TOKYO -- Nissan will seek a review of the shareholding structure of its alliance with Renault, moving to create a more equitable partnership between the two automakers just days after Carlos Ghosn's shock arrest, according to a person familiar with the plans.
The review will cover the issue of voting rights, the person said, asking not to be identified as the information isn’t public. Renault has more influence in Nissan than the Japanese company has in its French partner, a point of tension throughout their two-decade-long relationship.
The plan signals Nissan is moving swiftly to gain a stronger position in the alliance, with Ghosn out of the picture.
Ghosn steered both Renault and Nissan for years and had worked toward a merger of the companies. He was removed as Nissan’s chairman Thursday after his arrest in Japan for suspected financial offenses.
The balance of power at Nissan is now tilted toward CEO Hiroto Saikawa, who has emerged as a driving force behind the investigation into Ghosn’s alleged wrongdoing. Saikawa, an opponent of a merger between the companies, may be seeking to improve the Japanese carmaker’s bargaining position in a partnership he says has for too long favored the French side.

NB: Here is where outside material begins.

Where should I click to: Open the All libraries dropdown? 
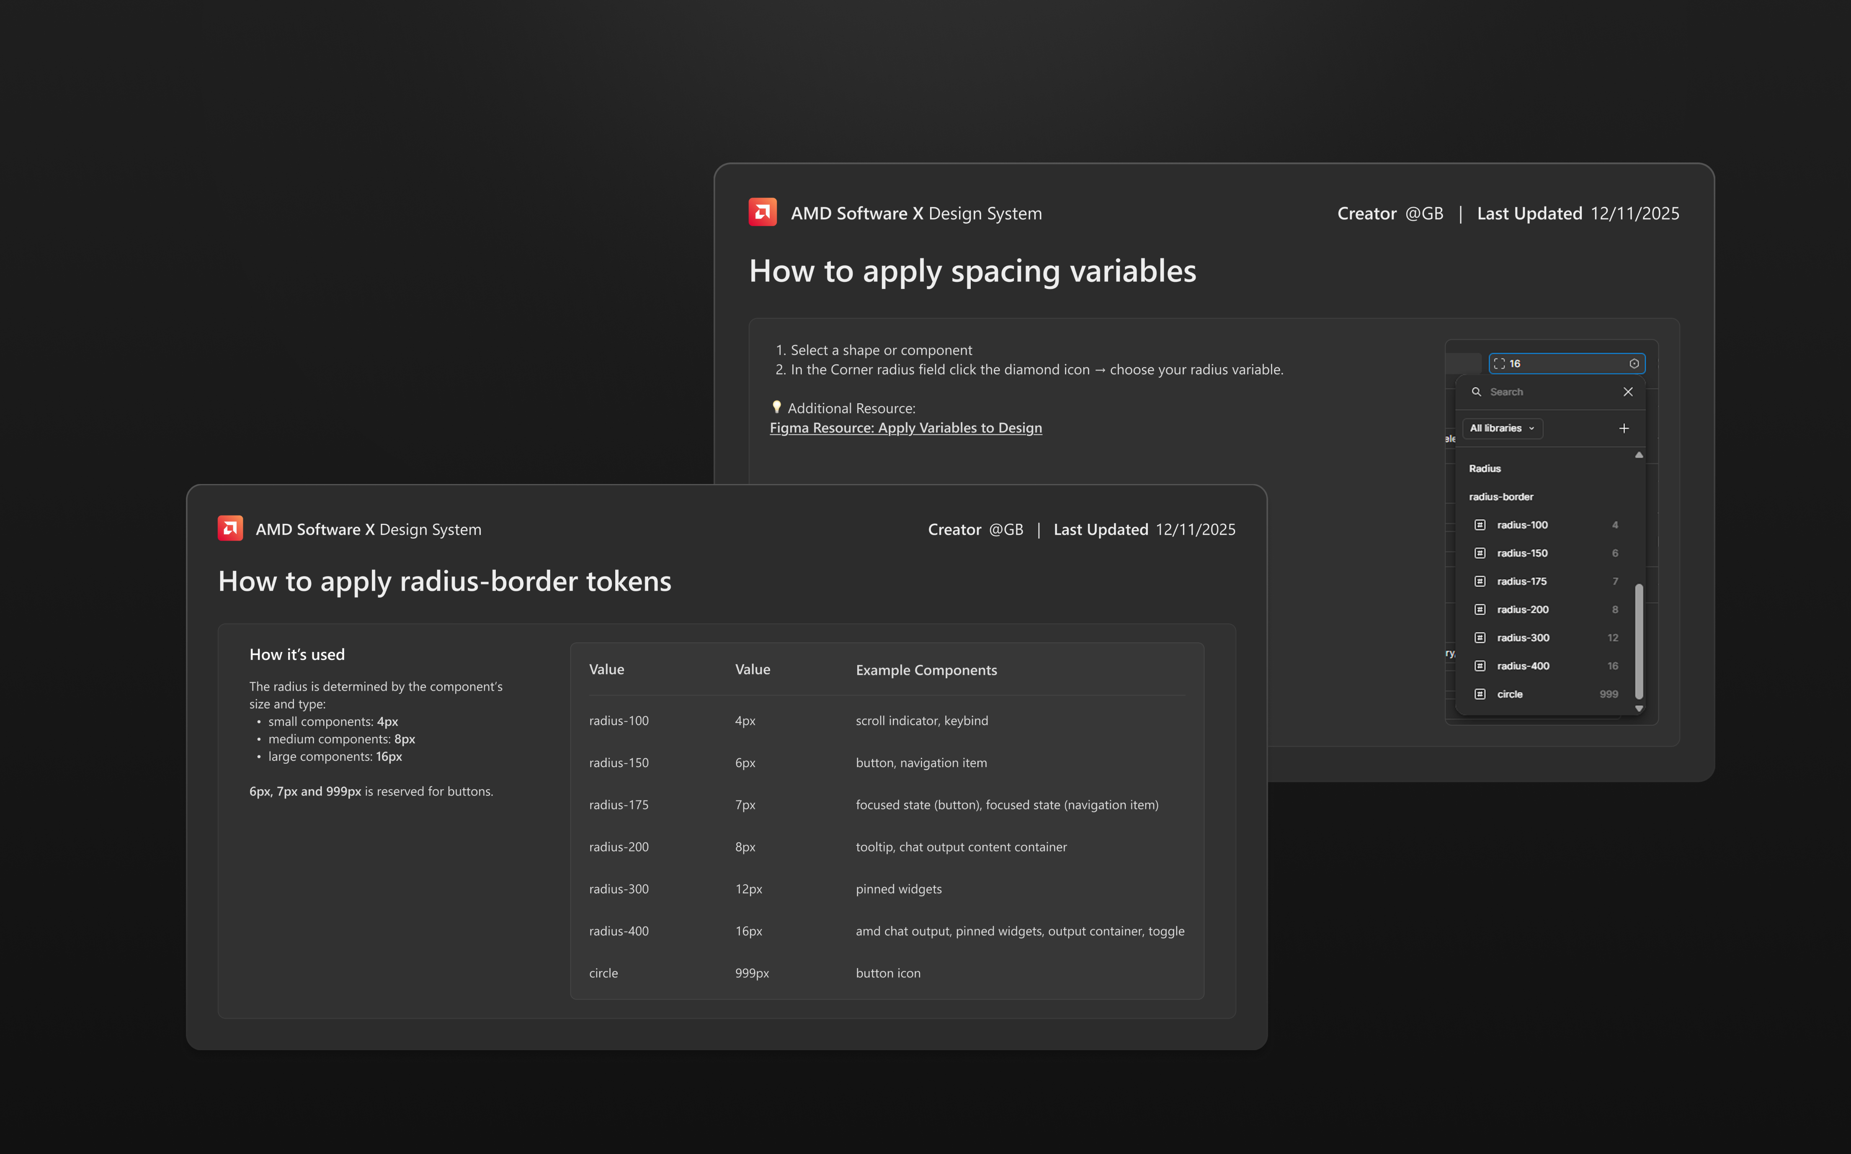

One person familiar with the Renault management team said they knew Nissan had long been angered by Ghosn's abuse of company resources -- using the company jet on personal trips and handing his sister a bogus job. That behavior had been tolerated for years because he was considered so important to the company.
Renault owns 43 per cent of Nissan and has the right to vote on decisions by the board, while the Japanese carmaker holds 15 per cent of the French company but doesn’t have voting rights. That imbalance has existed since the alliance was formed in 1999 as a way to gain scale against global competitors. Mitsubishi Motors was added to the pact in 2016.
A Nissan spokesman didn’t answer a phone call and an email seeking comment on a public holiday in Japan.
According to Japanese corporate law, Renault’s voting rights could be canceled if Nissan raises its shareholding to more than 25 per cent in the French carmaker. Under French rules, if Renault lowered its stake in Nissan below 40 per cent, then it will help the Japanese carmaker get voting rights in the French company.
Lately, the structure has become increasingly controversial in Japan due to Nissan’s strong financial performance. Although it’s generally outgrown Renault in sales and profits, the Japanese company has far less influence within the alliance.